Seizures in Dogs
What causes seizures?
Normal neurons (brain cells) use electrical and chemical signals to communicate
with each other. This communication can either be excitatory which activates
the next neuron, or inhibitory which shuts off the next neuron. The mechanism
causing seizures in primary epilepsy is thought to be an imbalance in the
excitatory and inhibitory signals to the brain. Every dog (and person) has a
seizure threshold of neurological activity. Normally the excitatory and
inhibitory signals are in balance which keeps the electrical activity below the
seizure threshold. If the balance within the neurons shifts too far towards
excitation, too many cells may become excited and a seizure will result. This
excitation happens within the brain and is not related to your dog becoming
excited about his favorite activity. In fact most seizures occur while a dog is
at rest or asleep.
It is often difficult to determine what type of seizure your dog is having,
therefore, it is very important that you keep calm when your dog has a seizure
and observe him or her very closely. Since seizures rarely happen at your vets
office, a detailed written description or a video of the seizure may help in the
treatment and diagnosis of epilepsy.
The following is a list of seizure types in humans as defined by the
International Classification of Epileptic Seizures (ICES).
Classification of Epileptic Seizures:
I. Partial Seizures (also called focal or local seizures)
A. Simple partial seizures (consciousness is not impaired)
1. With motor symptoms
2. With somatosensory symptoms
3. With special sensory symptoms
4. With autonomic symptoms
5. With psychic symptoms
B. Complex partial seizures
1. Beginning as a simple partial seizure
a. With automatisms
b. Without automatisms
2. With impaired consciousness at onset
a. With automatisms
b. Without automatisms
C. Partial seizures with secondary generalization
II. Generalized seizures (bilateral without localized onset)
A. Absence seizures
1. True absence (petit mal)
2. Atypical absence
B. Myoclonic seizures
C. Clonic seizures
D. Tonic seizures
E. Tonic-clonic seizures (grand mal)

Tasks -
1. Rewrite the paragraph of the text on seizures in dogs that begins "Normal neurons (brain cells)" as a short bulleted list that keeps its main facts.
2. List every kind of generalized seizure named in the classification in the text on seizures in dogs.
3. According to the text on seizures in dogs, when do most seizures occur?

Pixel coordinate grounding data
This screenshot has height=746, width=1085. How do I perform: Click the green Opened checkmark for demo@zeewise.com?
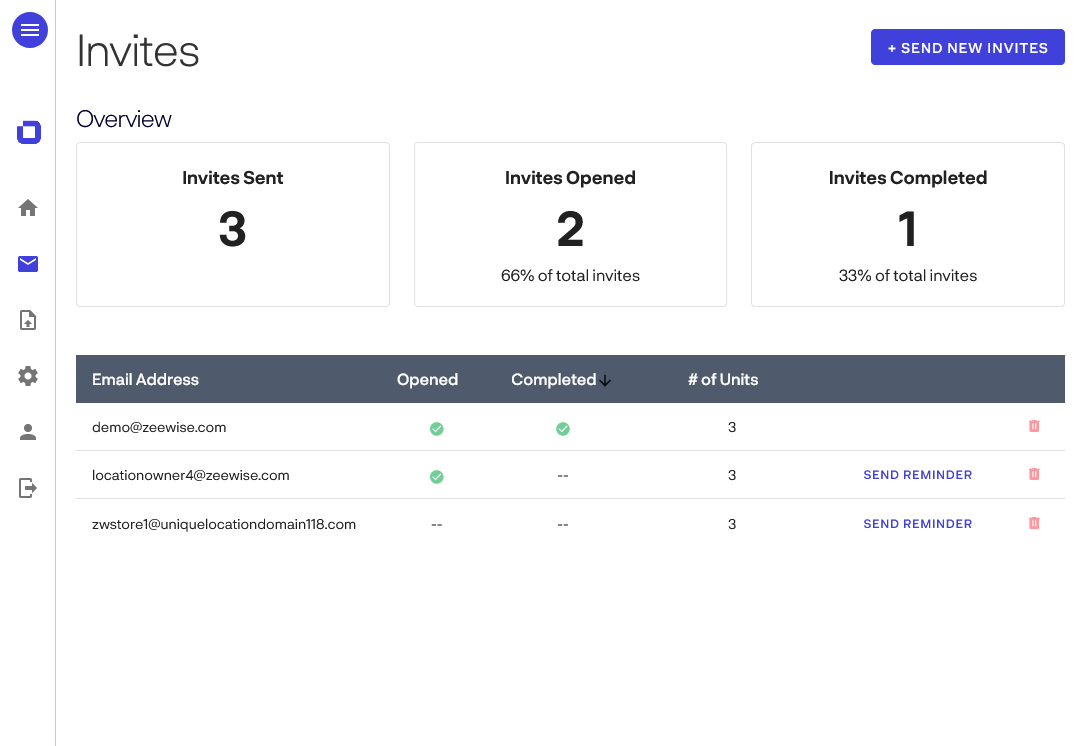(436, 427)
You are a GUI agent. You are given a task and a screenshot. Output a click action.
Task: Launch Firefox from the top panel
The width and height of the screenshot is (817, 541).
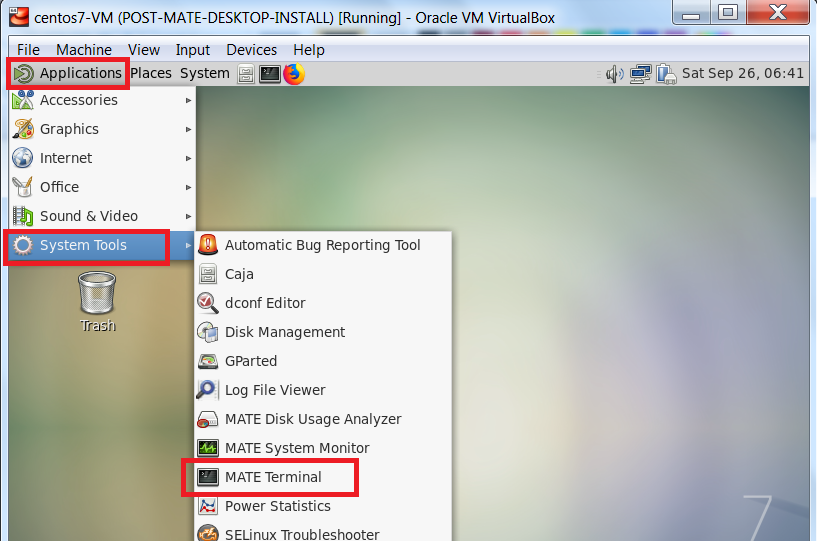point(294,73)
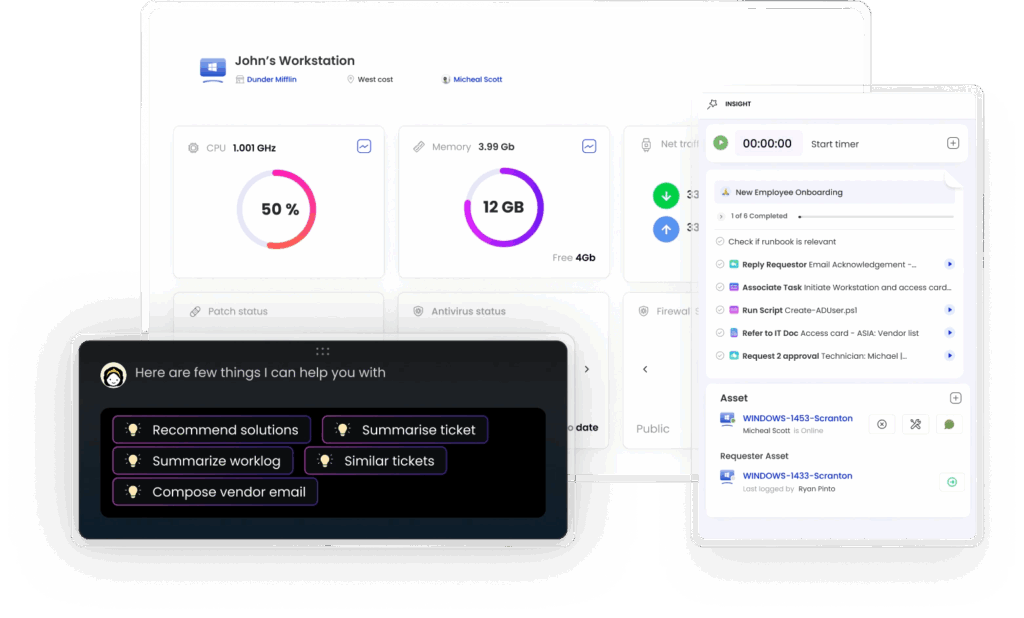The image size is (1024, 618).
Task: Click the circled X icon for WINDOWS-1453-Scranton
Action: tap(881, 424)
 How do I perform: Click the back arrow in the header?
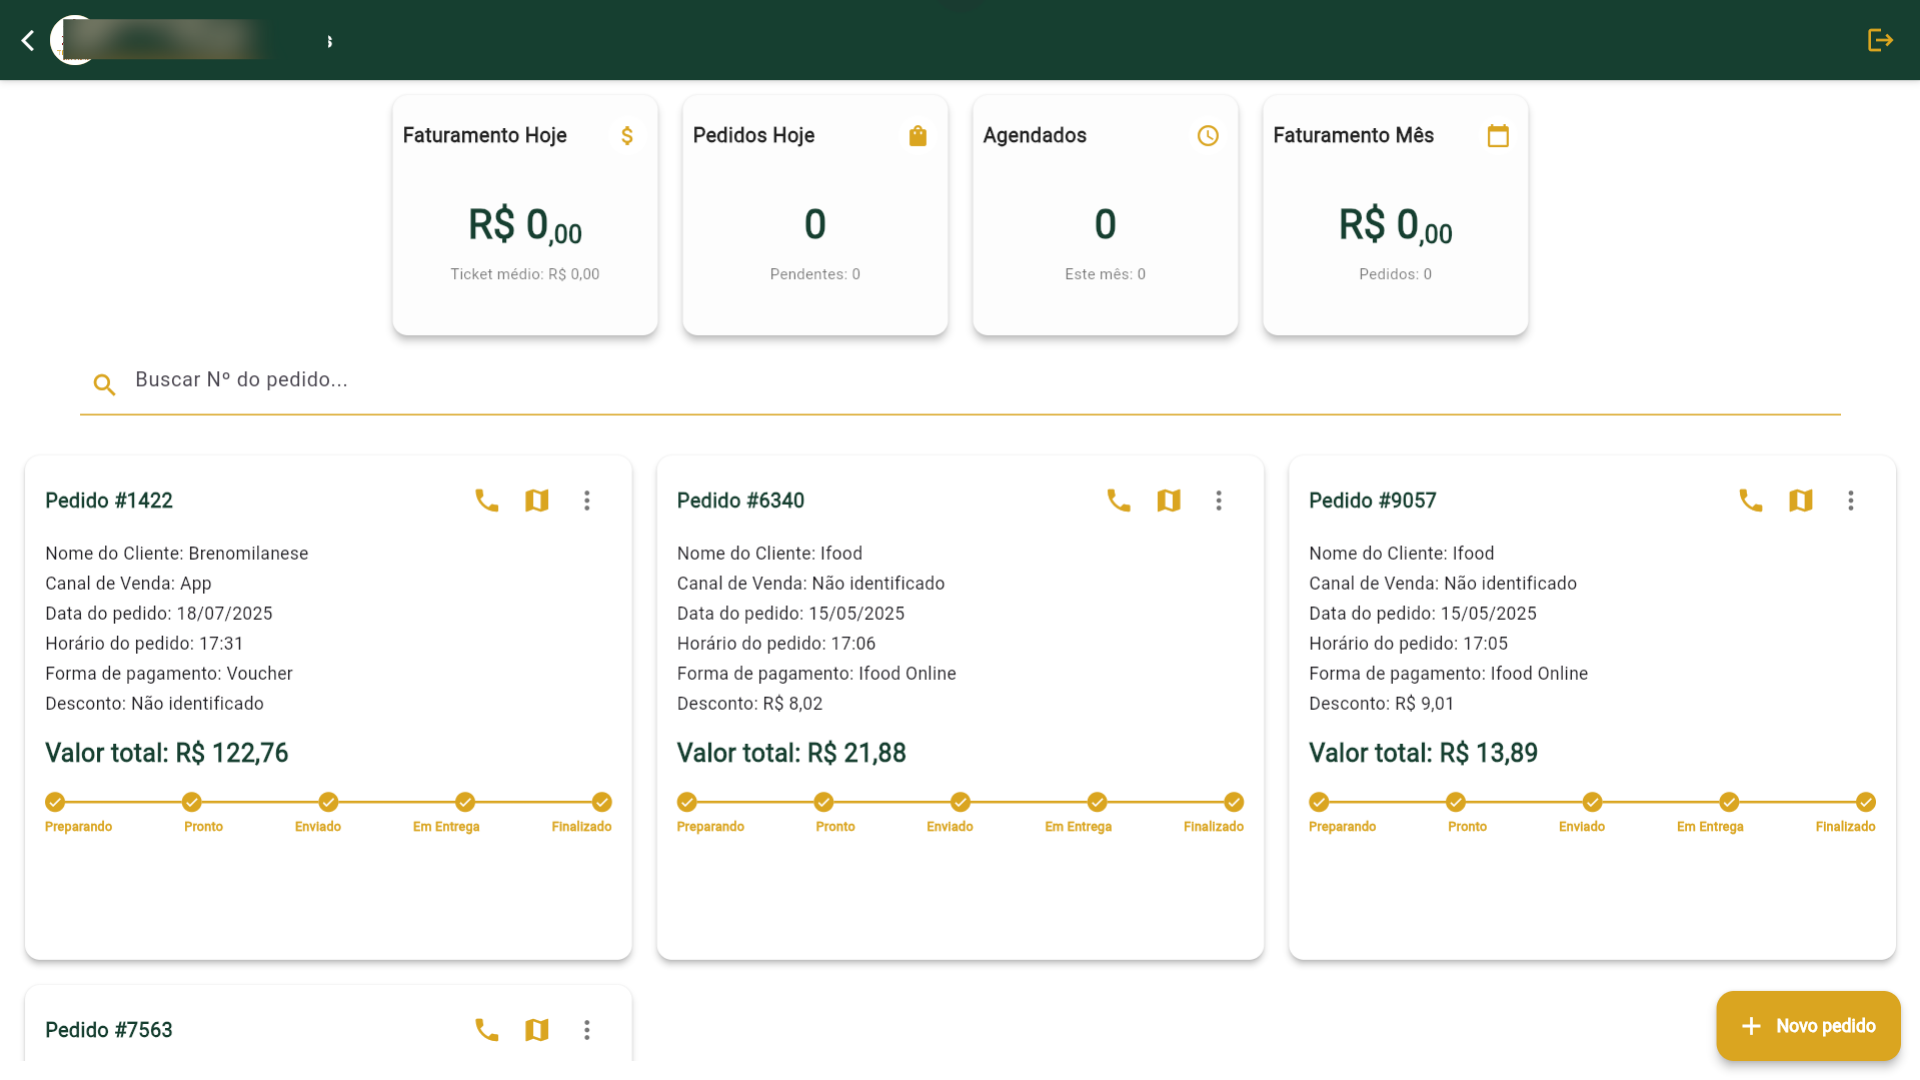(27, 40)
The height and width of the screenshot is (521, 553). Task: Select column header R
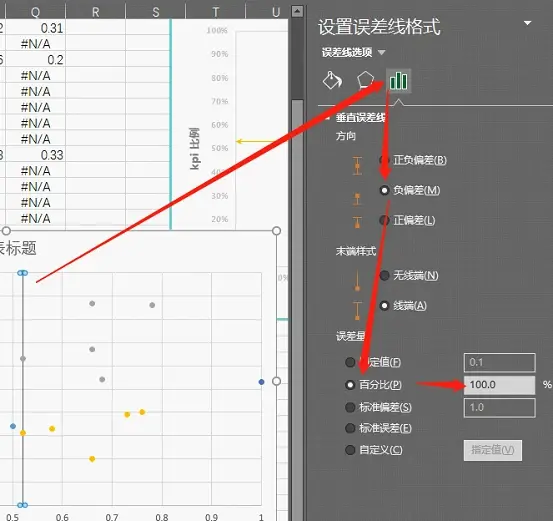point(96,12)
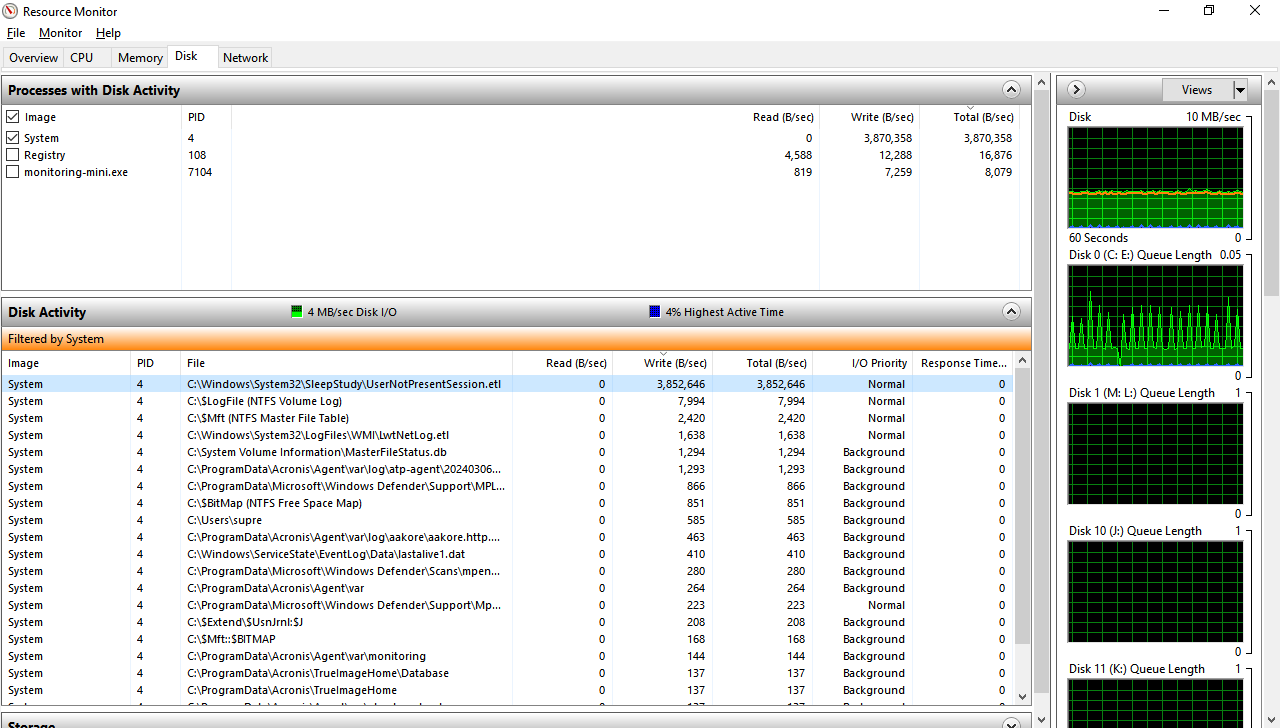Open the Views dropdown arrow
The height and width of the screenshot is (728, 1280).
pos(1240,90)
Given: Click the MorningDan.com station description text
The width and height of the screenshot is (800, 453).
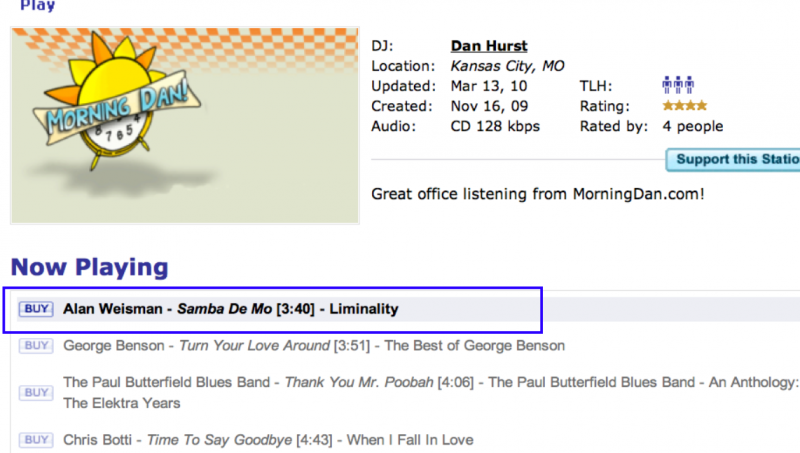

Solved problems -
1.
- Neurons communicate with each other using electrical and chemical signals.
- These signals are either excitatory, activating the next neuron, or inhibitory, shutting it off.
- Seizures in primary epilepsy are thought to come from an imbalance between excitatory and inhibitory signals to the brain.
- Every dog and person has a seizure threshold of neurological activity. Normally a balance of signals keeps activity below it.
- If the balance shifts too far toward excitation, too many cells may become excited and a seizure results.
- This excitation happens within the brain and is unrelated to a dog getting excited about an activity.
- Most seizures occur while a dog is at rest or asleep.

2.
- Absence seizures
- Myoclonic seizures
- Clonic seizures
- Tonic seizures
- Tonic-clonic seizures (grand mal)

3. Most seizures occur while a dog is at rest or asleep.